Sayfa Alıntısı:
▼

“Belki sıkıca sarılabileceğimiz bir sevgilimiz olmadı. Belki yalnızız. Ama bilinsin ki adam gibi sevdiğimizdendir yalnızlığımız.” Aziz Nesin
Türkiye yaklaşık üç hafta sonra kritik bir seçime gidecek. Bu seçimin geride bıraktığımız seçimlerden çok daha farklı bir seçim olacağı kesin.
*
Bu seçimle “Türkiye Cumhuriyeti’nin 100. Yılına Girmek Üzere Olduğumuz” bir dönemde gerçekleşmesinin yanı sıra, özellikle siyasi partilerde de büyük kırılmalara, büyük yol ayrımlarına da yol açacak gibi görünüyor.
*
Türkiye’de uzunca bir süre tartışılan cumhurbaşkanı adayı kimler olacak sorusu, listelerin nasıl şekilleneceği, kimlerin liste dışı kalacağı veya kimlerin listelere gireceği soruları yanıtlarını bulmuşken, en az onlar kadar önemli olan bir diğer husus ise şüphesiz seçim güvenliğidir.

▲

Sağlanan Malzeme:
▼

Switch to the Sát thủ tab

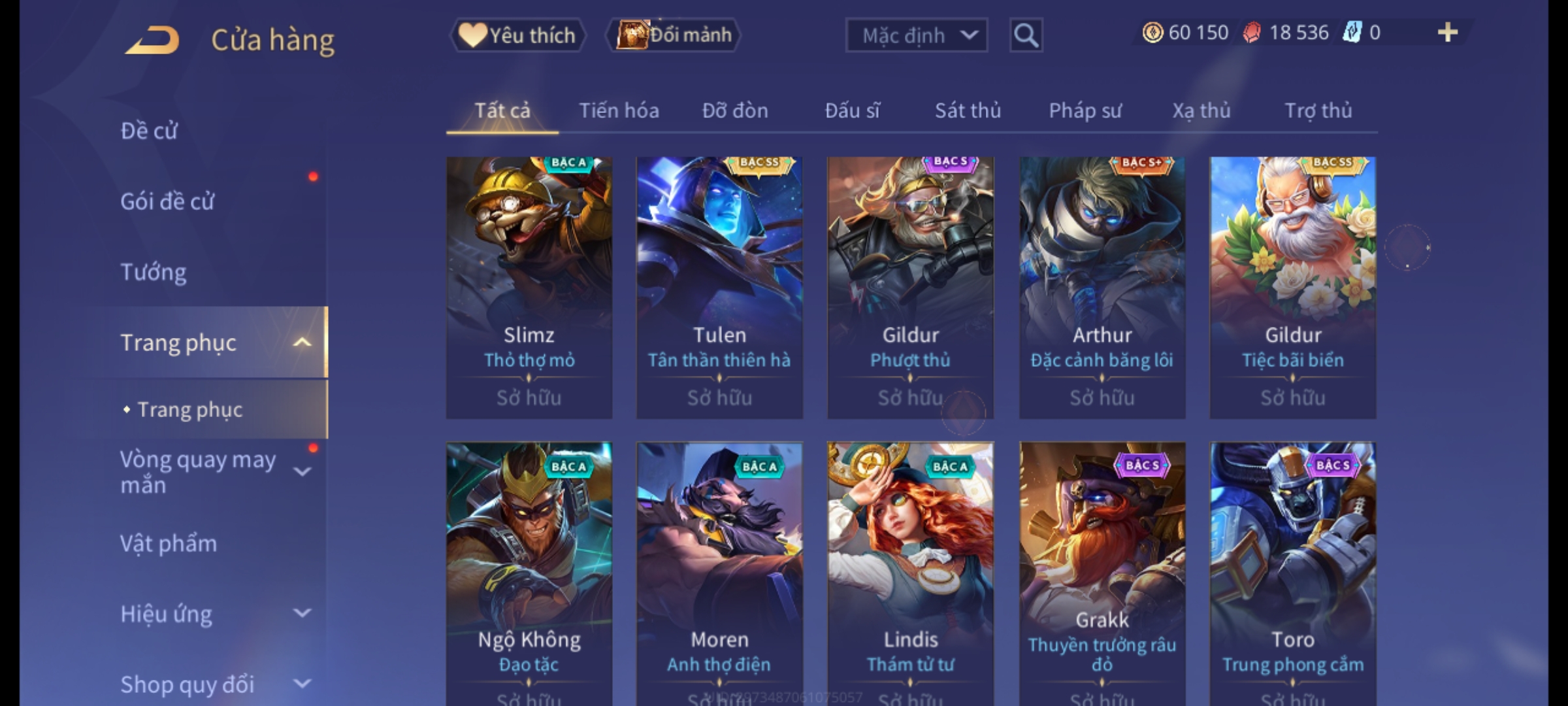(x=968, y=110)
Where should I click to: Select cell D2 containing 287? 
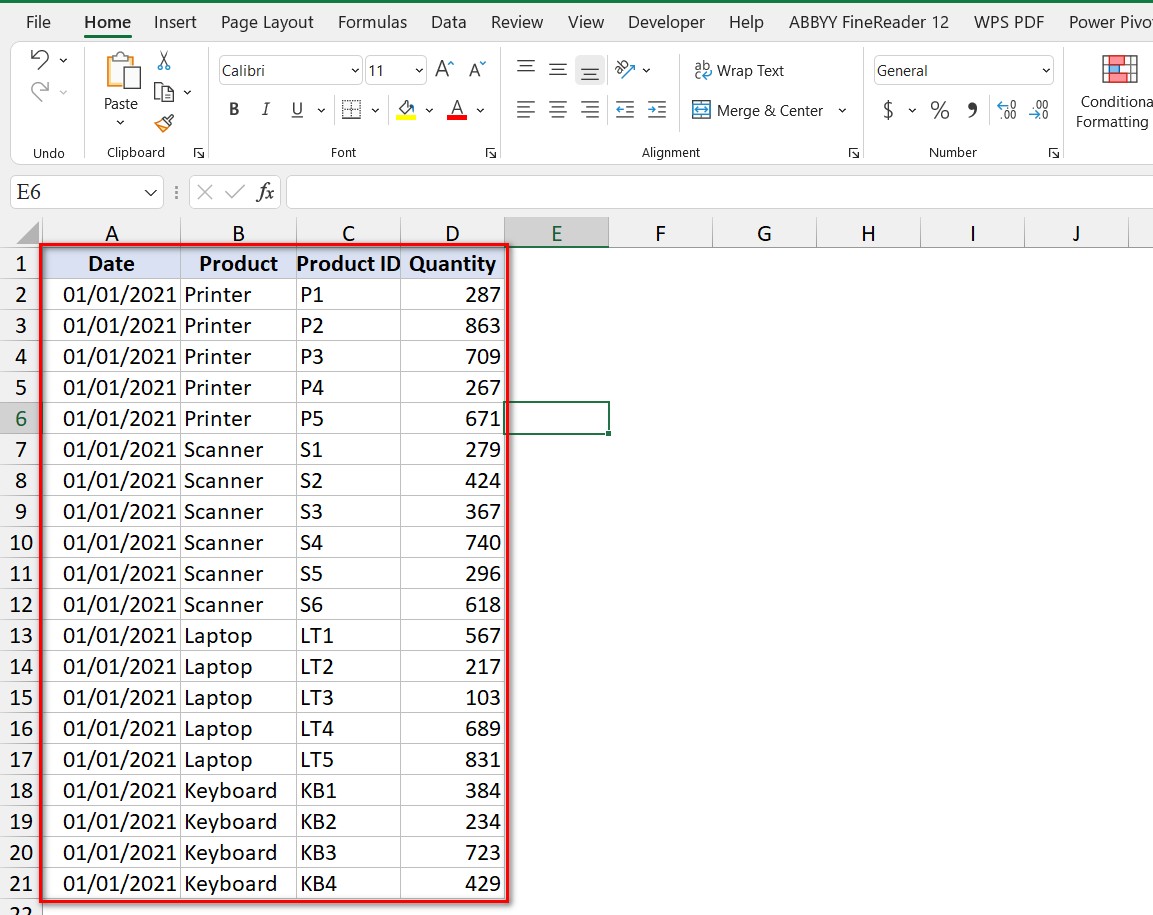tap(452, 295)
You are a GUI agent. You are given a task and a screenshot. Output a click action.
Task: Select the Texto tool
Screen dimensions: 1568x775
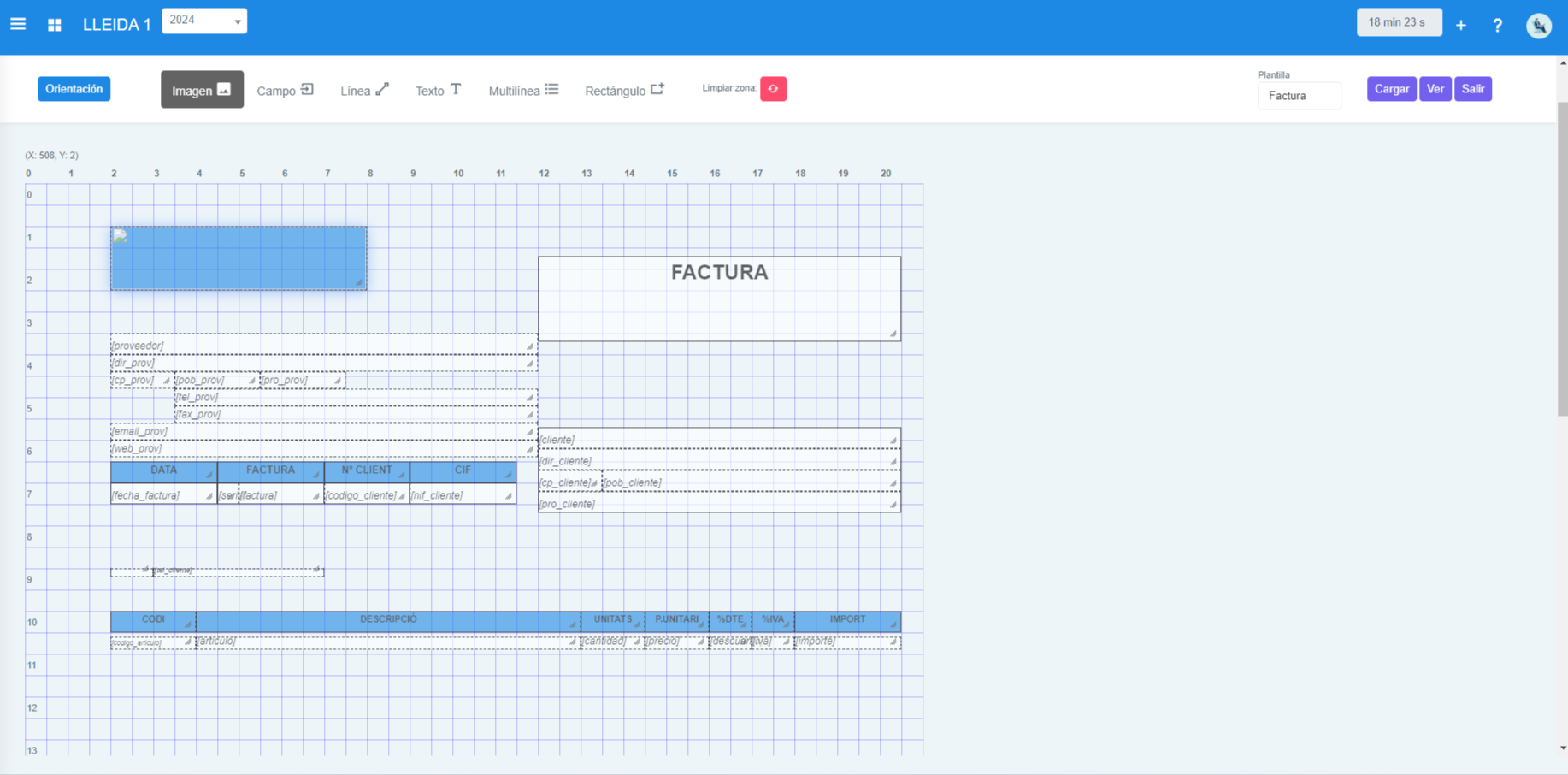click(438, 89)
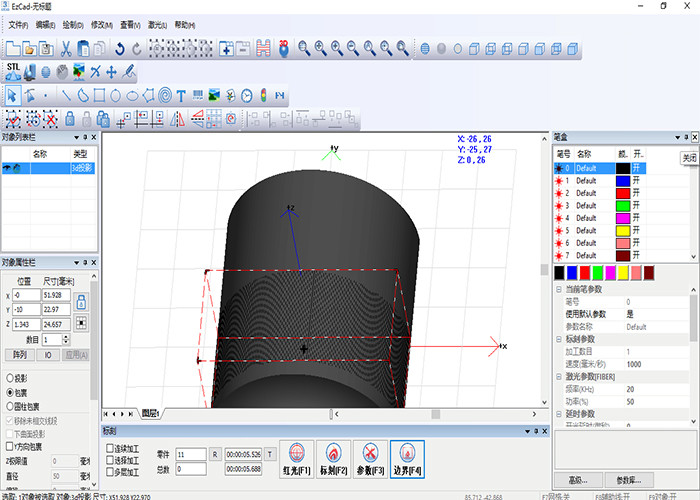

▲

Yapılacak Çalışmalar:
1: Kayıtlardaki "Select" sözcüğünü "Choose" ile değiştirin ve tüm kayıtları başka hiçbir değişiklik yapmadan yeniden yazın. Cevabınıza resimleri almayın.
2: Türkiye'deki yaklaşan seçime dair yazıyı, son cümlesinin ardından gelecek bölümle sürdürün.
Kayıtların metinle hiçbir ilgisi yoktur.

Verilen Cevaplar:
1:
Switch to the Sát thủ tab

(x=968, y=110)
Where should I click to: Choose cell D2 containing 287? 
tap(452, 295)
You are a GUI agent. You are given a task and a screenshot. Output a click action.
Task: Choose the Texto tool
Screen dimensions: 1568x775
click(438, 89)

2:
*
Seçimde siyasi partilerin sandık güvenliğini nasıl sağlayacağı, veri akışlarının partilere nasıl olacağı büyük bir merak konusu iken, geçmiş dönemlerde birbirinden farklı olaylara da imza atıldığını unutmayalım. “2014’de Gerçekleşen Belediyeler Seçiminlerinde, Özellikle Ankara’da “ dönemin AKP’li Ankara Büyükşehir Belediye Başkan Adayı seçilememek üzereyken; başkentin genelinde elektrik kesintileri yaşanmış, okullarda birçok sorun ortaya çıkmış ve seçimi kazandığını YSK açıklamıştı. Bunu asla unutmayıp, gevşemeyelim!
*
Aynı seçim döneminde dönemin Enerji ve Tabii Kaynaklar Bakanı Ankara’da yapılan elektrik kesintilerine karşı yaptığı açıklamada; “Espri yapmıyorum, Trafoya Kedi Girdi. Bu ilk kez yaşanmadı. Bunu seçime bağlamak yanlıştır.”diyerek, tepkilere neden olmuştu.
*
Aradan geçen yıllardan sonra, yani 2017 yılında gerçekleşen Anayasa Referandumunda; Yüksek Seçim Kurulu oy sayımlarının sürdüğü sırada, mühürsüz oyların da geçerli sayılabileceğini açıklaması hem o dönemde hem sonrasında hem de bugün dahi konuşulan konuların arasında yer almaya devam etmiş, insanlarda vicdani yara oluşturmuştur.
*
2017 referandumunun yanı sıra 2019 yılında yapılan Yerel Yönetimler Seçimlerinde; seçmenler sandıklarda ilin ve ilçenin belediye başkanları, il ve ilçe meclislerini ve muhtarlık seçimlerinde kullandıkları oyları tek bir zarfta birleştirdiler.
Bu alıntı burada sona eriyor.